BUG-HUNT: [concurrency] cost_budget_service.py check_budget_hierarchy + record_plan_cost TOCTOU race allows budget overrun #7493

Open
opened 2026-04-10 20:49:19 +00:00 by HAL9000 · 1 comment
Owner

Bug Report: Concurrency — TOCTOU Race in Budget Check + Record Allows Budget Overrun

Severity Assessment

  • Impact: Cost budget exceeded — multiple concurrent requests can each pass the budget check, causing total spend to exceed the configured limit
  • Likelihood: High — any concurrent multi-request scenario
  • Priority: Critical

Location

  • File: src/cleveragents/application/services/cost_budget_service.py
  • Functions: check_budget_hierarchy, record_plan_cost
  • Lines: 158–215 and 219–244
  • Category: concurrency

Description

check_budget_hierarchy and record_plan_cost are separate methods with separate lock acquisitions.
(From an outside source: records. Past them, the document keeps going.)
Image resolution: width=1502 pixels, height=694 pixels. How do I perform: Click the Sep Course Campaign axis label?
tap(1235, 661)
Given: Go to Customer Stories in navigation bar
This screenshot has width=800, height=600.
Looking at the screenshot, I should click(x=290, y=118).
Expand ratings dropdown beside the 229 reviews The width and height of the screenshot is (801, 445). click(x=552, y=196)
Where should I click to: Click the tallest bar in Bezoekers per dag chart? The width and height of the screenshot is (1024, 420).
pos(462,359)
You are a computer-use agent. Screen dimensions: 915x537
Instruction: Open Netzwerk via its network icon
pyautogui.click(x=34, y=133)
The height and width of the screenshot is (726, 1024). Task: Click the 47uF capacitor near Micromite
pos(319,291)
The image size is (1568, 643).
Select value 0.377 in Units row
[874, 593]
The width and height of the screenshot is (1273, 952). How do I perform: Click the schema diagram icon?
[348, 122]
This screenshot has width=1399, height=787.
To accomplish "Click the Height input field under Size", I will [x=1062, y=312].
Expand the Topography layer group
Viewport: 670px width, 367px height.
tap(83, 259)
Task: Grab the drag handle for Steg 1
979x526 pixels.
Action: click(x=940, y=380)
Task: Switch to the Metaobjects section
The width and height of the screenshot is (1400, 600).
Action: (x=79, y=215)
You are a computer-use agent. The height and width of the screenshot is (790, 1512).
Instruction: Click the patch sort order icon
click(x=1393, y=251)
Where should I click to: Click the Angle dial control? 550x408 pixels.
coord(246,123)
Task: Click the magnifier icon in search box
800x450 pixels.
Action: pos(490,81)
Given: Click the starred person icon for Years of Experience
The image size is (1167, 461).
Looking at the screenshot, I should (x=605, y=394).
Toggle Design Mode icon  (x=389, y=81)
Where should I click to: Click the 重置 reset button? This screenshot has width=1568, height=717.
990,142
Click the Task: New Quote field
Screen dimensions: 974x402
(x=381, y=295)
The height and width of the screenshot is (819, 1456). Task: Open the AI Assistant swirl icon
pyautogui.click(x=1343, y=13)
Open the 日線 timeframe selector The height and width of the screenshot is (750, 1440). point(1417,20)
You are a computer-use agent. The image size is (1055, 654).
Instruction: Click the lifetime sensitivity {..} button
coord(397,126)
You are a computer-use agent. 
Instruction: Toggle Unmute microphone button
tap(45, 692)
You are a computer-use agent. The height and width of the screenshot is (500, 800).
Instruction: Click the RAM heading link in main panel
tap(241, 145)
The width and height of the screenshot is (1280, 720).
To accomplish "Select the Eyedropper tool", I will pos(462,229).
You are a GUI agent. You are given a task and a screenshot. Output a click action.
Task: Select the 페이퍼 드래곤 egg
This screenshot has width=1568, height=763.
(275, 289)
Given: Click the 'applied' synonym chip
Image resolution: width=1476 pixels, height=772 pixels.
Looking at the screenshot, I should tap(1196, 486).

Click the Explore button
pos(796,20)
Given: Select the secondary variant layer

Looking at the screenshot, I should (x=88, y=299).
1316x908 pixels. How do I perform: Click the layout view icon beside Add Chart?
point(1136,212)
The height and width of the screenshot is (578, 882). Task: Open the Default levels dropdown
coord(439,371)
Between the moment Thread A's check returns allowed=True and the moment it calls record_plan_cost, Thread B can also pass the same check against the same (not-yet-updated) balance. Both threads then record their costs, causing the total to exceed the configured budget.

Evidence

# These two method calls happen separately, with a window between them:
result = service.check_budget_hierarchy(cost=30)  # allowed=True (budget: $100, spent: $60)
# ← WINDOW: Thread B also calls check_budget_hierarchy(30) → also allowed=True
service.record_plan_cost(30)                       # spent=90
# Thread B calls record_plan_cost(30)              # spent=120 → BUDGET EXCEEDED

Each method acquires self._lock internally, but the check and record are separate lock acquisitions, allowing the window between them.

Expected Behavior

Check and record should be atomic — no other thread should be able to change the budget state between them.

Actual Behavior

Concurrent calls can both pass the check and both record, causing budget overruns.

Suggested Fix

Add an atomic check_and_record method:

def check_and_record_cost(self, plan_id: str, cost: float) -> BudgetCheckResult:
    with self._lock:
        result = self._check_budget_hierarchy_locked(plan_id, cost)
        if result.allowed:
            self._record_plan_cost_locked(plan_id, cost)
        return result

Category

concurrency

TDD Note

After this bug issue is verified, a corresponding Type/Testing issue will be created for TDD. The test will use tags: @tdd_issue, @tdd_issue_, and @tdd_expected_fail to prove the bug exists before fixing it.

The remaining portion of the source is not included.